In the future, it may be possible to further reduce the memory and disk consumption. It seems that we could punch holes in the files before dl-loading them to remove the code and constants, and mmap these area onto a unique copy. If done correctly, this would reduce the disk- and memory- usage to the bare minimum, and would also reduce the pressure on the CPU instruction cache. See the relevant bug on github for implementation leads.n

Also, currently, only the binary is copied and dlopen-ed for each MPI rank. We could probably extend this to external dependencies, but for now, any external dependencies must be statically linked into your application. As usual, SimGrid itself shall never be statically linked in your app. You don’t want to give a copy of SimGrid to each MPI rank: that’s ways too much for them to deal with.

Online SMPI: live execution

In this mode, your application is actually executed. Every computation occurs for real while every communication is simulated. In addition, the executions are automatically benchmarked so that their timings can be applied within the simulator.

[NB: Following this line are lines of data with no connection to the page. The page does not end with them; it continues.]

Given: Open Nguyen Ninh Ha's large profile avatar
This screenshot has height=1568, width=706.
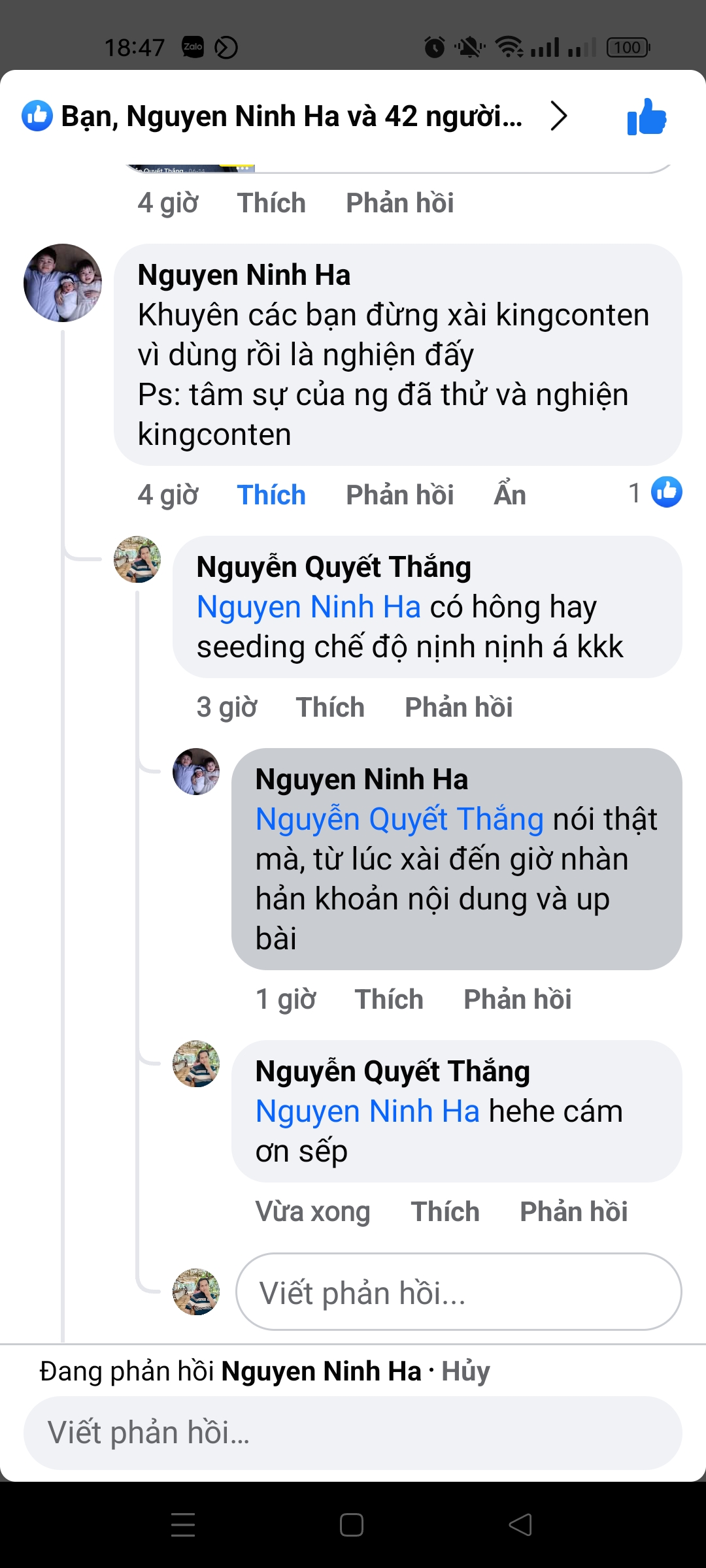Looking at the screenshot, I should point(63,283).
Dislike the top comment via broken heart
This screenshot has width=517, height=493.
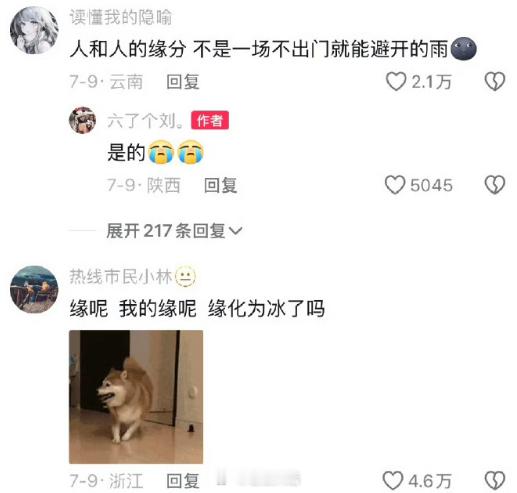[495, 82]
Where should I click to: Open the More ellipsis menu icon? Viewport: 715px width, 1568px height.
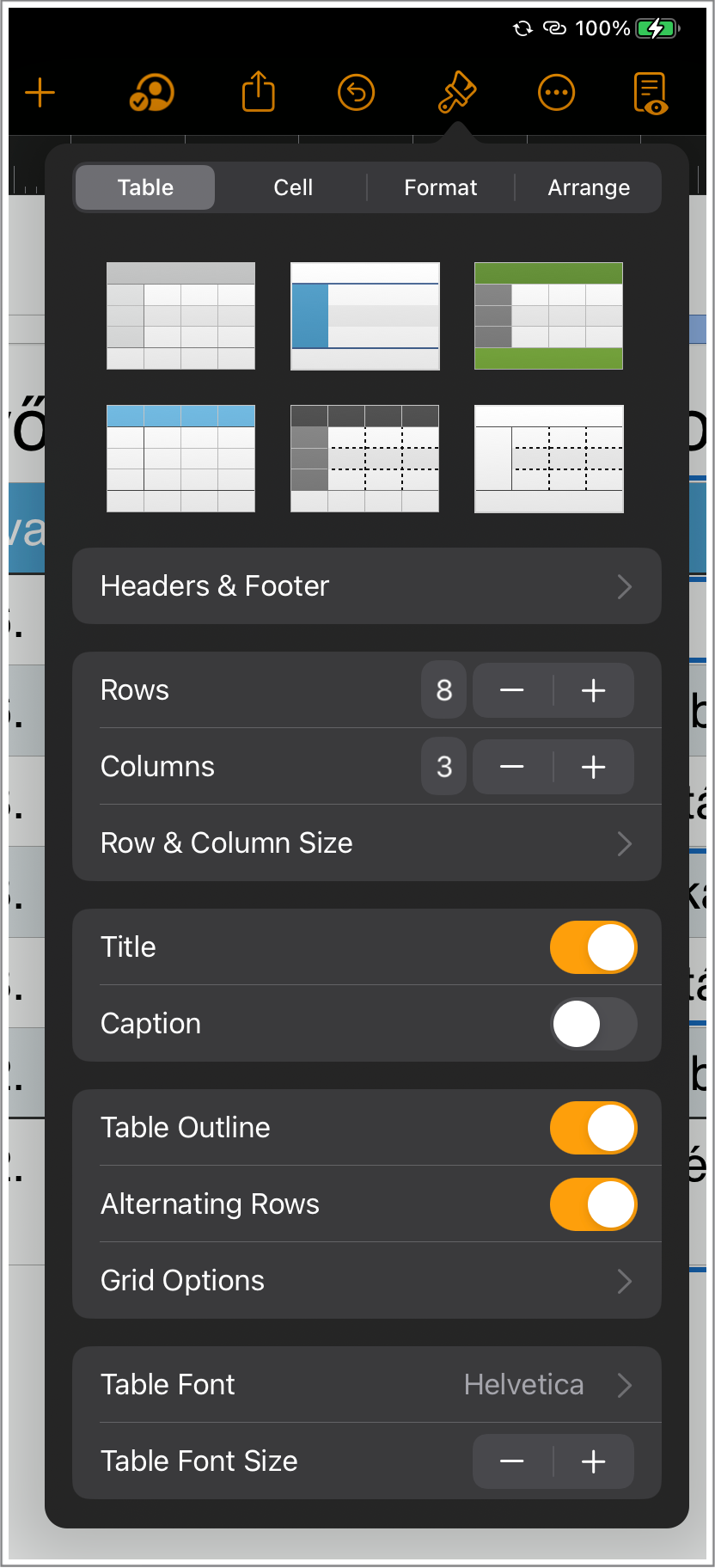[x=556, y=93]
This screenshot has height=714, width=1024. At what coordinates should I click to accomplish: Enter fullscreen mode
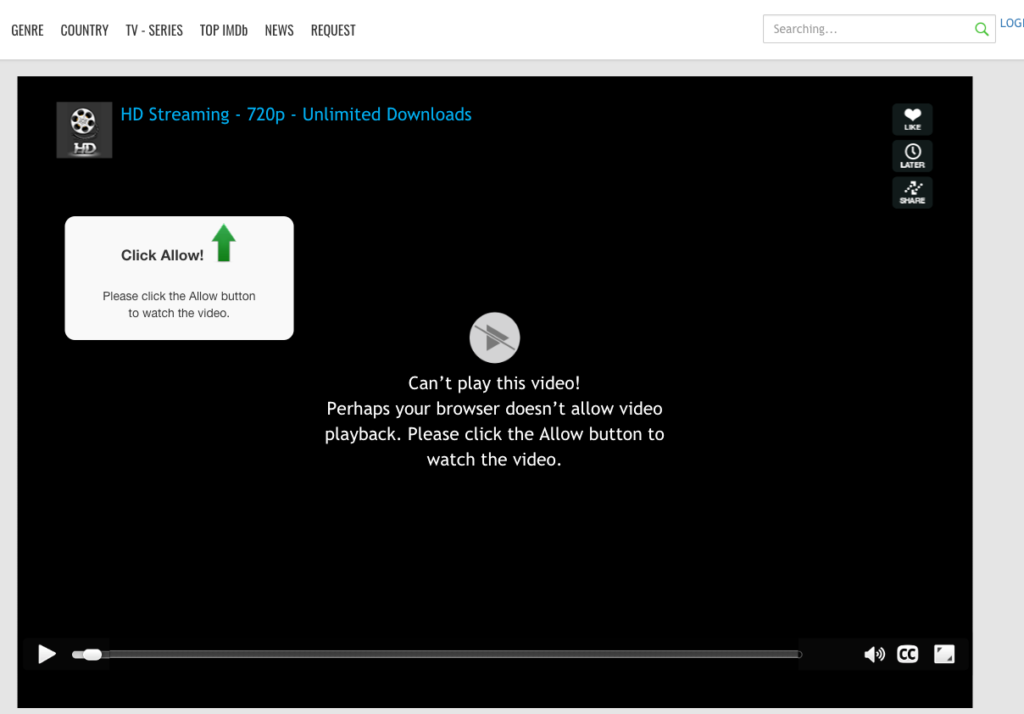coord(944,654)
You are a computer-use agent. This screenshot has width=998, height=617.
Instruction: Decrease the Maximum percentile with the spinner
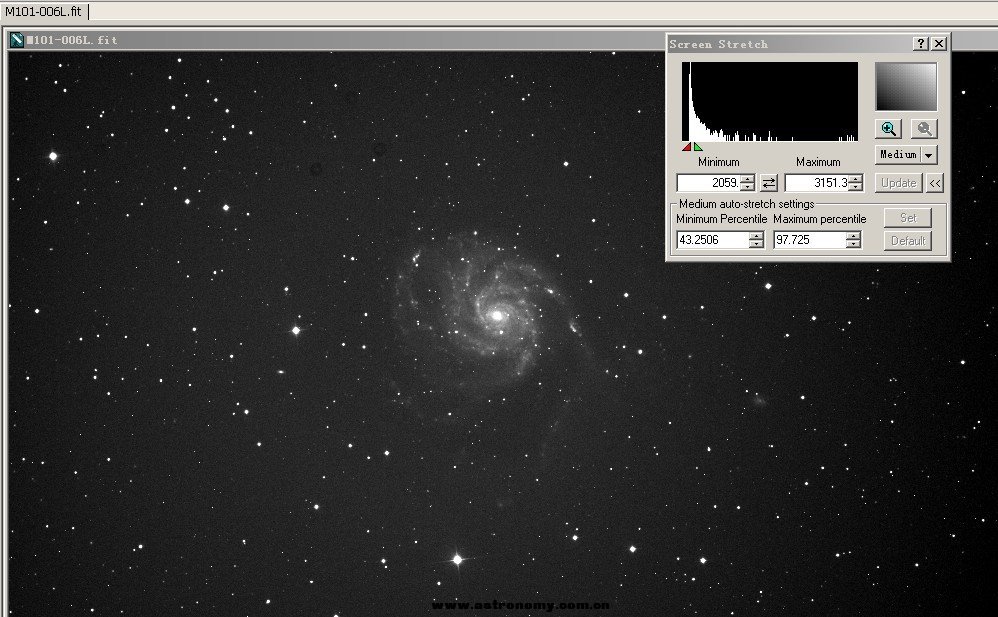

SMPI can also go offline by replaying a trace. Trace replay is usually ways faster than online simulation (because the computation are skipped), but it can only applied to applications with constant execution and communication patterns (for the exact same reason).

Compiling your Code

If your application is in C, then simply use smpicc as a compiler just like you use mpicc with other MPI implementations. This script still calls your default compiler (gcc, clang, …) and adds the right compilation flags along the way. If your application is in C++, Fortran 77 or Fortran 90, use respectively smpicxx, smpiff or smpif90.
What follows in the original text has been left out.